Wednesday, January 24, 2018

Contractor's Risk of Being Audited Jumps Significantly

It appears that DCAA (Defense Contract Audit Agency) has quietly and significantly increased the number of incurred cost audits it intends to perform. In its most recent edition of the DCAA Contract Audit Manual, Section 6-104 (December 2017), DCAA lays out its policy for performing incurred cost audits. In short, it classifies contractors as either high risk or low risk. 100 percent of incurred cost submissions from high risk contractors will be audited and 33 percent of incurred cost submissions from low-risk contractors will be audited.

The Agency has always audited 100 percent of incurred cost submissions from high-risk contractors, but the 33 percent threshold for low-risk submissions marks a significant increase in numbers of audits. Consider the previous sampling criteria in the following chart. The term "ADV" refers to Auditable Dollar Volume and represents the total costs charged to flexibly priced contracts in a given year. Flexibly priced contracts include CPFF, CPIF, FPI, and T&M. If you're a Government contractor and charged less than $1 million to flexibly-priced contracts (and you're a low-risk contractor), your chances of being selected for audit just increased from zero percent to 33 percent.

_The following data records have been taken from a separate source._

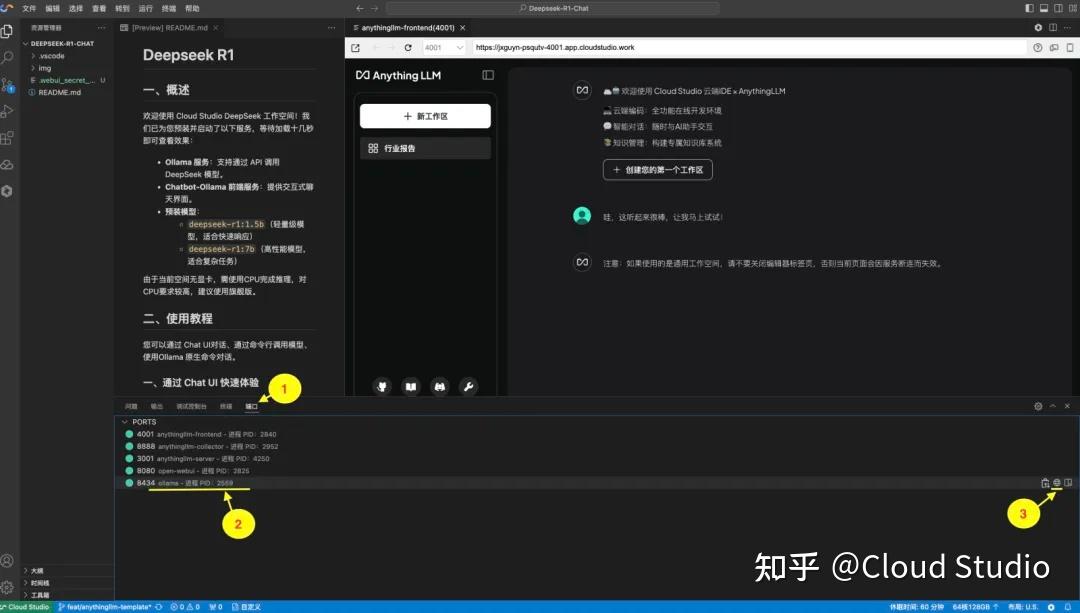
Task: Open port 8434 in browser via globe icon
Action: tap(1056, 482)
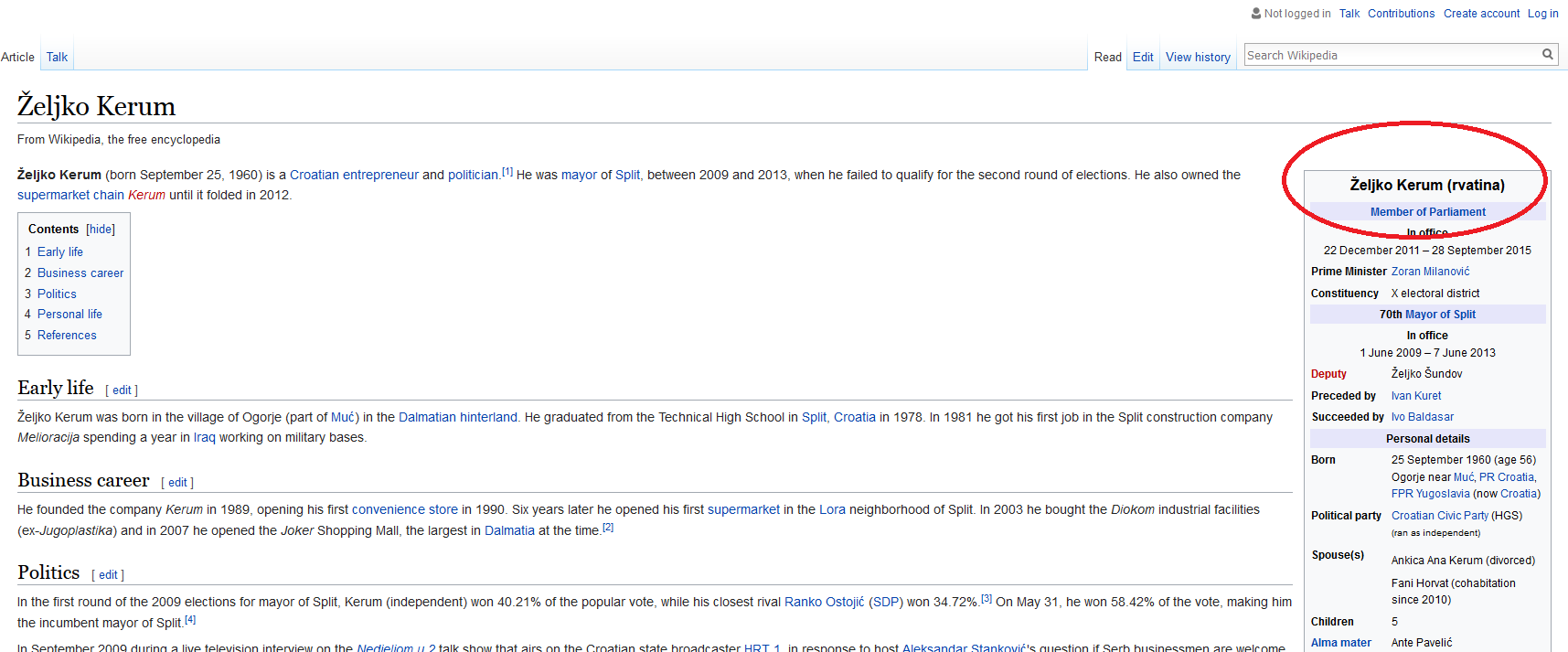Image resolution: width=1568 pixels, height=652 pixels.
Task: Click in the Search Wikipedia field
Action: coord(1390,56)
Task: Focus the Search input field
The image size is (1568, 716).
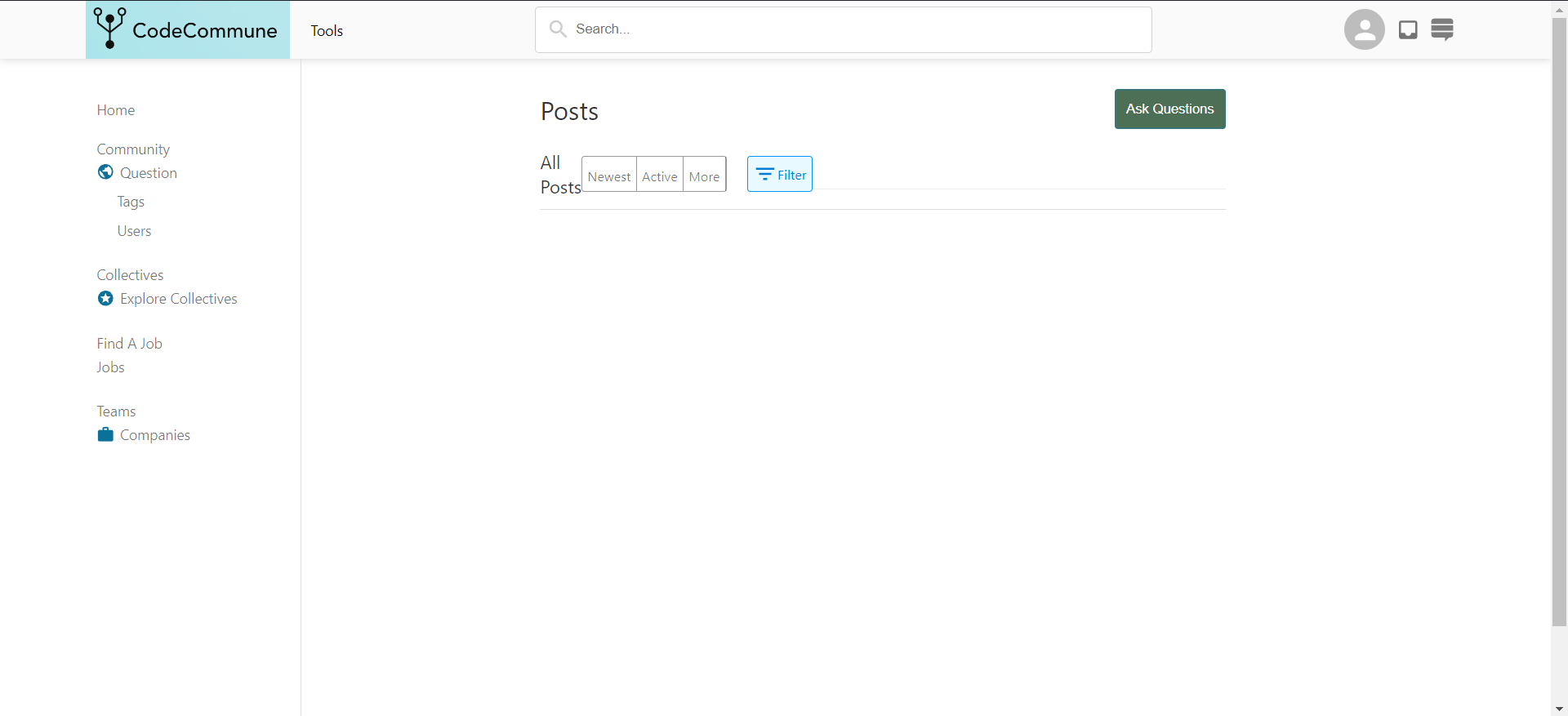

These old percentages were probably only temporary anyway. DCAA had a huge backlog of incurred cost submissions subject to audit and took a lot of criticism from GAO and the DoD Inspector General as well as members of Congress over its inability to keep up with the workload. To catch up, simply agreed to or recommended that contracting officers accept claimed rates as proposed. No audits were performed on thousands of submissions. This approach certainly reduced DCAA's backlog but it also left the Government at risk for reimbursing contractors for potentially unallowable costs.

It will be interesting to see whether DCAA can stay current with the added workload. However, the Agency might not have to do it on their own. The 2018 NDAA (National Defense Authorization Act) contains a provision that requires DoD to utilize commercial audit organizations to accomplish 20 percent of incurred cost audits (see our coverage of this provision here).